July 2022 Vol. 77 No. 7

Rehab Technology

Asset Management: One Street at a Time

Jeff Griffin | Senior Editor 

Hickory is a progressive city of 40,600 in North Carolina located at the foot of the Blue Ridge Mountains between Charlotte and Asheville. Mature hardwoods and evergreen trees contribute to the beauty of this pleasant southern city. 

However, trees have elaborate root systems that invade sanitary sewer pipes and can clog or block sewage flow. Roots are a primary cause of sewer system overflows (SSOs). 

It is virtually impossible to prevent roots from entering sewer lines because of the warm water and nutrients there. Hair-sized roots enter through joints and then grow. 

Jetting and mechanically cutting roots from pipes are two options for clearing them, but both risk serious damage, especially to older pipes that have been in the ground for many years. Replacing a clogged sewer line is the most expensive and disruptive option 

The original sewer collection system, primarily made of terra cotta pipe, was installed in 1904, said Shawn Pennell, Hickory public utilities director. Most of the pipe was installed in the 1930s and ’40s and was vulnerable to damage by root cutters. 

“Since then,” Pennell said, “our system has grown substantially and only about 15 percent of terra cotta remains. Of that, only 5 percent of the original system still is in good operating service.” 

New solution 

Thirty-three years ago, the city took several lines off the root-cutting schedule and went another direction by applying chemical treatment every three years. The success of these continued chemical treatments led to the city making them the primary method of root control. 

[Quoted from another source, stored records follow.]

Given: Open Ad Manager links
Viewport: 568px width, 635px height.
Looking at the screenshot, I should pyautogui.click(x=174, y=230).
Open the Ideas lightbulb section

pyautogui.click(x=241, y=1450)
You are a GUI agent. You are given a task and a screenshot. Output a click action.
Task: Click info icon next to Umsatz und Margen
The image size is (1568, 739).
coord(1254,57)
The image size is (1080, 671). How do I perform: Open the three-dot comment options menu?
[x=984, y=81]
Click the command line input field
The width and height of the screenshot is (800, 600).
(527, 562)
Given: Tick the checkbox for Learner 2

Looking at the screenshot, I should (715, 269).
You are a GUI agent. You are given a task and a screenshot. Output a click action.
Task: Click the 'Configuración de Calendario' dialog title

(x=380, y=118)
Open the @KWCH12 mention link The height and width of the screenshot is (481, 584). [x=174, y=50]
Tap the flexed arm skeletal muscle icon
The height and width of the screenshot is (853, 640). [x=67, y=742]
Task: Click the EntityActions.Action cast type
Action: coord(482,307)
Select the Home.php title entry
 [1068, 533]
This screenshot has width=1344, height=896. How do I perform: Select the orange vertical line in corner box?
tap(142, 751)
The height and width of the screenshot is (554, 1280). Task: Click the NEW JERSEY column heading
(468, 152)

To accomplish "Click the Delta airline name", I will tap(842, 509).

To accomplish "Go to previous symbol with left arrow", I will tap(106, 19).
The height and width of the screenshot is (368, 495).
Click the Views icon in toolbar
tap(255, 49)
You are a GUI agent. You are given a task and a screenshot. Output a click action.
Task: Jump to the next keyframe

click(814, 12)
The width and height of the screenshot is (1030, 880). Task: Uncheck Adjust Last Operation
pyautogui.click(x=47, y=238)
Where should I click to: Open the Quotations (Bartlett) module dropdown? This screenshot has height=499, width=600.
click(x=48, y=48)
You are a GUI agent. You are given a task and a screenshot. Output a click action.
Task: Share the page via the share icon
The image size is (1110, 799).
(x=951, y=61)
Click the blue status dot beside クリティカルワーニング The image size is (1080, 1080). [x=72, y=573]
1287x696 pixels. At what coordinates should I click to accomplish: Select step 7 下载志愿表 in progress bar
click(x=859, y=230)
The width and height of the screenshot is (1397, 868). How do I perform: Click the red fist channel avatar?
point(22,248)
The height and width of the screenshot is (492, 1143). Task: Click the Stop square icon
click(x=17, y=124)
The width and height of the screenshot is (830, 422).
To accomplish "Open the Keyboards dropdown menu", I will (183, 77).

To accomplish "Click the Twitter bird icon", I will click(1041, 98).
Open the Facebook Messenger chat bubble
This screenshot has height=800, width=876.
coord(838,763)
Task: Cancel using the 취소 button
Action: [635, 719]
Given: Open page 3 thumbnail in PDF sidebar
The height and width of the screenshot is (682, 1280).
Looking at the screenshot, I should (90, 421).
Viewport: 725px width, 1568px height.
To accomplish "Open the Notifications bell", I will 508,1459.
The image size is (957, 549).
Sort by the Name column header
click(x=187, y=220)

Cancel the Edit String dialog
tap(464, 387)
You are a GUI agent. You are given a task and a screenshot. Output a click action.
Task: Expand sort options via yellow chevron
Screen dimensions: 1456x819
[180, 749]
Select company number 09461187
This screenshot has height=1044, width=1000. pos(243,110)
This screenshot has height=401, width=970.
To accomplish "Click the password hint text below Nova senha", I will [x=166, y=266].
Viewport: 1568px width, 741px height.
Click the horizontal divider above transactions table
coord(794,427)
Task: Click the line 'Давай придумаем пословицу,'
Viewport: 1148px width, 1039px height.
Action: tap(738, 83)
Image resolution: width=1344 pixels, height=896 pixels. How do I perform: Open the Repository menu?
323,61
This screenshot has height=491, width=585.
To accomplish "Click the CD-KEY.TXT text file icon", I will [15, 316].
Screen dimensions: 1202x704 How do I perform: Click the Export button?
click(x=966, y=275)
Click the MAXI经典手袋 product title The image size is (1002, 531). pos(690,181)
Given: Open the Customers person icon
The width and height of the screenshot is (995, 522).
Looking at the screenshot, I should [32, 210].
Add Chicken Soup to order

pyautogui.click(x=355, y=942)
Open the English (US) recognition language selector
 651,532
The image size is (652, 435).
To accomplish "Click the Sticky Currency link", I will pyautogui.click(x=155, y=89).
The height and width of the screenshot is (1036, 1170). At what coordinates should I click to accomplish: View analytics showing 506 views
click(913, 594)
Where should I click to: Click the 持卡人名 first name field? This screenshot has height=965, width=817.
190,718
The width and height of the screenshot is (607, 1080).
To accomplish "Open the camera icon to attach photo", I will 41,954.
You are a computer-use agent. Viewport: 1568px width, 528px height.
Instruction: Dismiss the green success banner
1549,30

A good example of why the city switched to chemical root control is 10th Street Boulevard NW, one of the original conversions. More than 30 years after the first treatment, CCTV inspections showed the pipe to be in excellent condition, still an operational city asset. 

“Shifting from mechanical cutting to chemical treating has been a true cost-saving measure for the city of Hickory,” said Pennell. “We very seldom perform root cutting any more, and when we do, that segment of line is added to the chemical treatment program, if it meets the criteria.” 

Pennell pointed out that the primary benefit of chemical root control is cost. Treatments have reduced SSOs, labor to address them, and claims against the city, and prevented potential regulatory issues. 

Duke’s Root Control provided treatment services when Hickory first tried chemical root control and continues to serve the city today. 

Duke’s Razorooter is a diquat dibromide product. A Duke’s application crew consists of two men with a truck containing the chemical solution and a reel of hose. Chemicals are applied though a manhole and can either go up or downstream. 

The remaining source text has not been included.